I now turn my attention to the third beer in the selection (I had already reviewed Old Speckled Hen back in 2009), this is Greene King’s Strong Suffolk Ale.
It’s a fascinating recreation of what English ‘country ales’ were like in the 18th century. It’s made by blending two different Greene King Ales – Best Pale Ale (brewed to 5% ABV) and Old 5X which is brewed to a rather intimidating 12% ABV and stored in wooden vats for at least two years.
This blending technique is something Greene King accomplished with their Old Crafty Hen Ale using techniques learned from Rodenbach in Belgium. (You might recall in my review of Rodenbach Grand Cru that Eugene Rodenbach learned the art of oak ageing beer on a trip to England in the 1870s.)
As I said in my Rodenbach review, what goes around, comes around.
The mighty 150 gallon oak tuns are stored in ancient tunnels that lead to the ancient abbey and each has a layer of local gravel (or ‘marl’) on the barrel lids to prevent the beer being exposed to wild yeasts that might cause secondary fermentation. Wouldn’t want that now would we? – for every sour Lambic there are a hundred ‘off’ ales.

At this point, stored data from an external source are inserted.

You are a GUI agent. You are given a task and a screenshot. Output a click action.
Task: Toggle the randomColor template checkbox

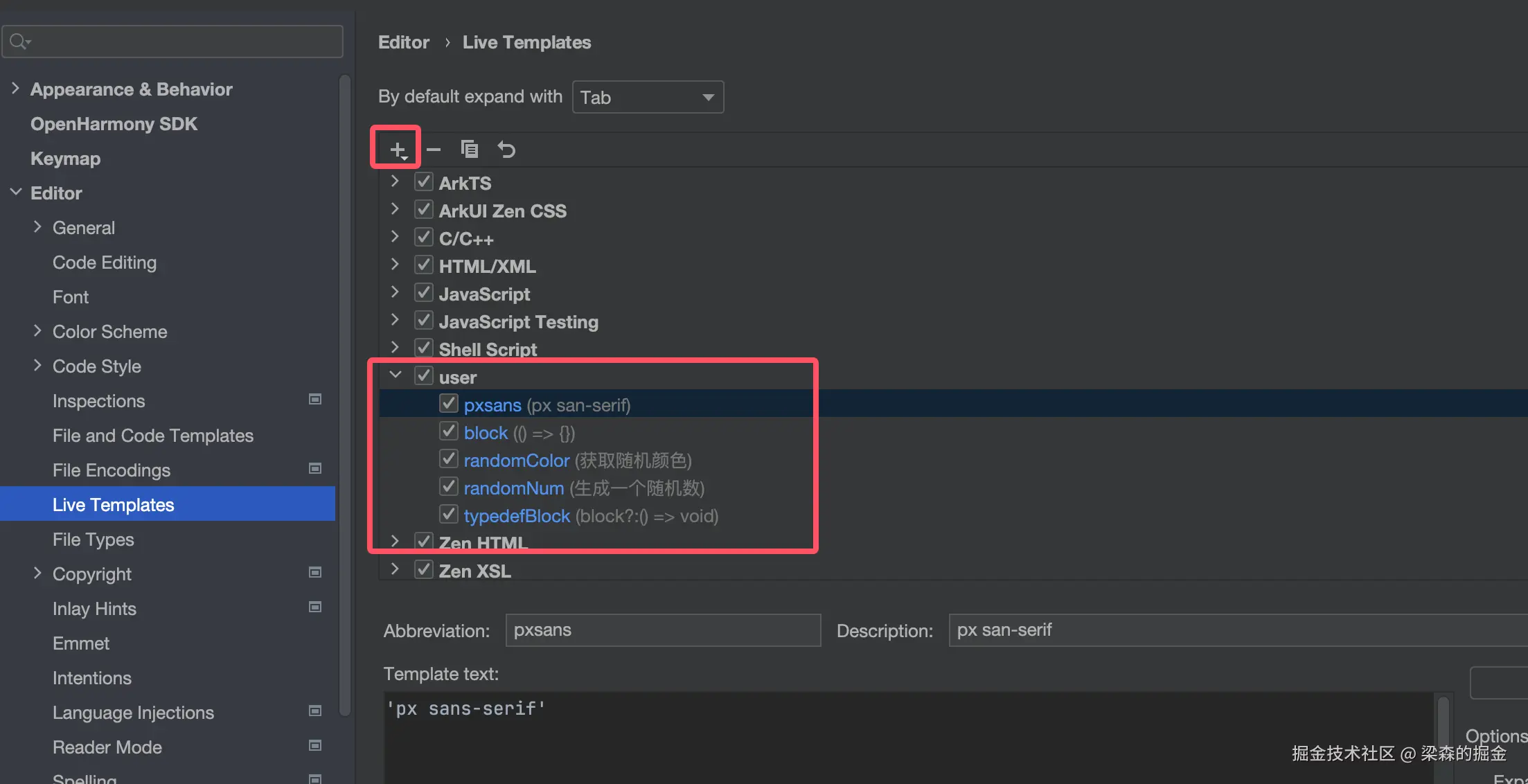tap(449, 459)
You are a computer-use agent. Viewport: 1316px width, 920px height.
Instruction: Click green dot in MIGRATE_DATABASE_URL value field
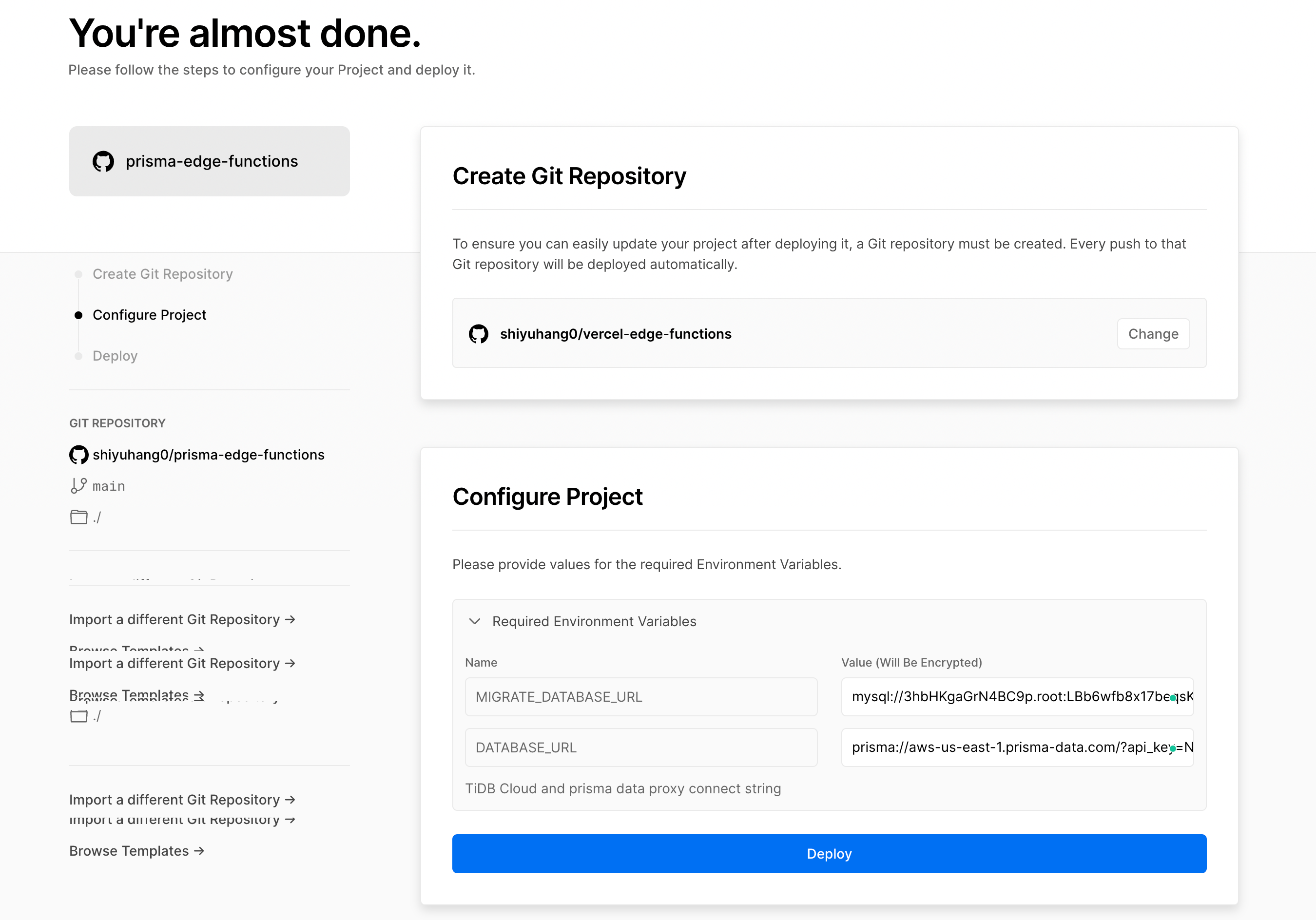(x=1173, y=698)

Again, Strong Suffolk Ale comes in 500ml bottles, which is about an American pint, leaving room for a generous head.
That head is a rich caramel colour, but subsides quickly leaving a dark resinous ale.
The nose is dark and rich, treacle toffee – sort that’s called ‘cinder toffee’ and is popular around bonfire night in November over here.
Taste wise, this isn’t quite a winter warmer, it’s not as heavy as Robinson’s ‘Old Tom’ for instance, there’s almost an oiliness to the texture, difficult to place. The flavour, like the nose, is dark and resinous, hints of liquorice, tobacco and dark spiced fruitcake.
All in all, very rich and very satisfying – four stars.
Michael Jackson said “There are yet stronger English Old Ales, but few more complex in flavour.” He recommended pairing it with Stilton, or Christmas pudding, but then admitted he always drank Old Peculier with his Christmas pud.
For the record, last year I enjoyed a bottle of ‘Duchesse du Burgogne‘ with my Christmas pudding.